▶ Exercise instructions
A faithful, word-for-word copy of the records is required, and it must contain no pictures.

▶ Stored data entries
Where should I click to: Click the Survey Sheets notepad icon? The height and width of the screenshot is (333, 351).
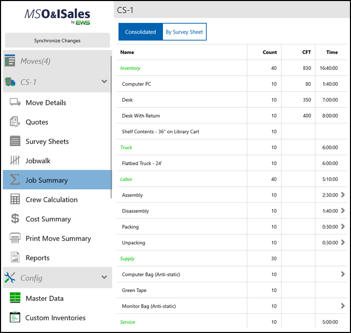[15, 141]
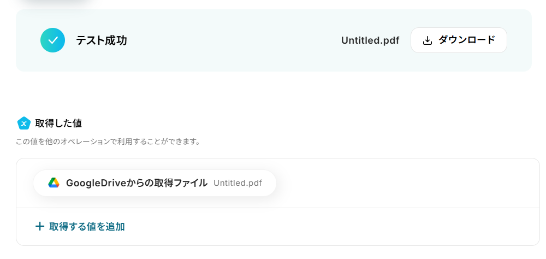Click the 取得した値 section heading

58,123
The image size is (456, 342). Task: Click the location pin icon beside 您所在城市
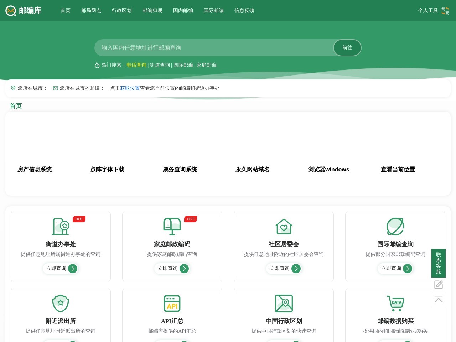[x=13, y=88]
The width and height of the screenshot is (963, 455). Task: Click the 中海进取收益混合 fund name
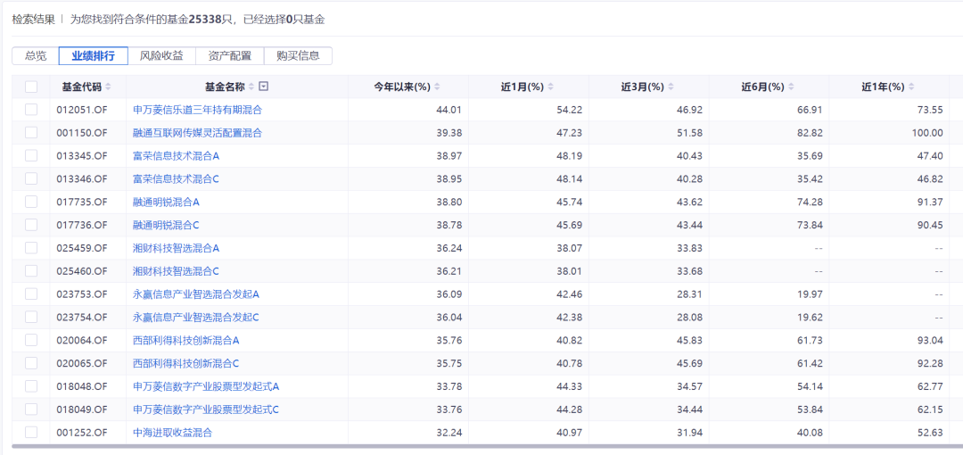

▶ Expected answer
Where should I click to: Click the Survey Sheets notepad icon? The height and width of the screenshot is (333, 351).
[15, 141]
Click the 取得した値 section heading

58,123
The image size is (456, 342). Task: Click the location pin icon beside 您所在城市
[x=13, y=88]
The width and height of the screenshot is (963, 455). Task: Click the 中海进取收益混合 fund name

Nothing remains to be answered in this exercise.